My Fishing Companion (or Competitor?)

My Fishing Companion (or Competitor?)

Thanks for reading.

Extreme Contrasts in the Artful Life

January 18, 2014
Bringing in a Large Rainbow Trout

Bringing in a Large Rainbow Trout

Then in the Arctic half-light of the canyon, all existence fades to a being with my soul and memories and the sounds of the Big Blackfoot River and a four-count rhythm and the hope that a fish will rise.
Eventually, all things merge into one, and a river runs through it. The river was cut by the world’s great flood and runs over rocks from the basement of time. On some of those rocks are timeless raindrops. Under the rocks are the words, and some of the words are theirs. 

Norman Maclean, A River Runs Through It

A Quick Photo Before Releasing Him

A Quick Photo Before Releasing Him

The contrast of the past twenty-four hours could hardly be sharper.  Last night found me in the Jazz-infused din of the Dallas Museum of Art, dressed in evening attire and enjoying the strolling crowds.  Today found me three-and-a-half hours away in an Oklahoma trout stream, wearing (more comfortable) fly-fishing regalia, and standing beneath the shadow of a massive rock, looking into the recesses of dark waters and rising trout.  With this being a three-day weekend, I decided I needed a little time away.

Though the thermometer registered 61 degrees, the stream lay in the shadows of a deep gorge, and freezing winds shrieked down the corridor.  It didn’t take long to hook a small 8″ rainbow trout, and it was exciting to see him shatter the surface of the stream to take down a dry fly.  As my hands got colder, and I wondered about the wisdom of standing in such a frigid environ, my dry fly suddenly disappeared, and when I hauled back, I thought the rod was going to be torn from my hands.  The ensuing sound of the rolling surface was not the splish-splash of a small, feisty trout, but the fat body of large rainbow rolling the surface.  I heard gasps up and down the river, and was shocked to realize that surrounding fly fisherman “heard” that as well, and all stopped fishing to watch.

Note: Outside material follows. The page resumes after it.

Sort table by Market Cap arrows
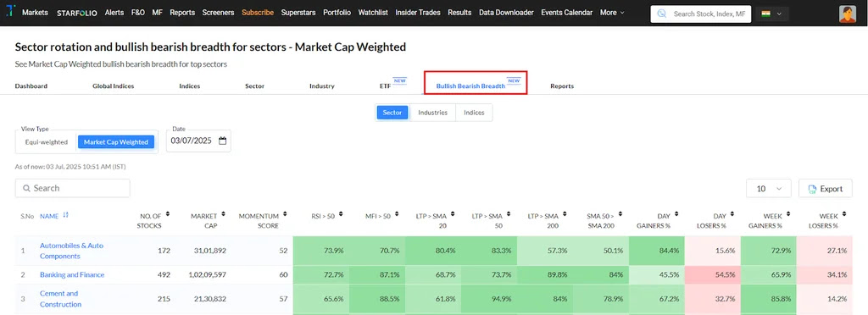Image resolution: width=868 pixels, height=315 pixels. pyautogui.click(x=223, y=214)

What followed was an aerial show as this huge creature did everything he knew to throw the barbless hook, and frankly, I still don’t know how I managed to hold him.  By the time he was in the net, I was shocked to see that the hook was straightened out to the shape of an “L”.  He was magnificent to hold as I rocked him in the stream after the photo, slowly feeling his strength return, and watching him swim out of my hands and back into the current and away.

Rocking Him Back to Full Strength

Rocking Him Back to Full Strength

By that time, my hands were freezing from keeping them in the water so long.  I could not see the day getting any better than that.  So I left in search of a warm place to land once again.

Thanks for reading.

Out of the Cloister and into the Stream of Humanity

January 18, 2014
Sketches in the DMA Gallery during a Poetry Reading

Sketches in the DMA Gallery during a Poetry Reading

Beauty suspends the desire to be elsewhere.

Ken Wilbur

I could not have asked for a more beautiful, satisfying Friday.  Somehow, I was awake by 5:15 a.m., and ready to scamper to school for a day of art history.  All of my classes spent the entire period examining the life and art of Robert Motherwell and the Greenwich Village culture in which he thrived.  I had an amazing lunch hour, spent in the company of this amazing nucleus of students whose lives overflow with the arts.  I always miss them before the door closes behind the last one.  This evening, I met with a gathering of artists and community art lovers to discuss ways to develop a cultural district in our town.  I felt for the first time in my life like I was connected to others much in the same way the Eighth Street Club launched the Abstract Expressionist painters in Greenwich Village.  Granted I spend most of my after-work hours in solitude, today was a good day to be surrounded by people.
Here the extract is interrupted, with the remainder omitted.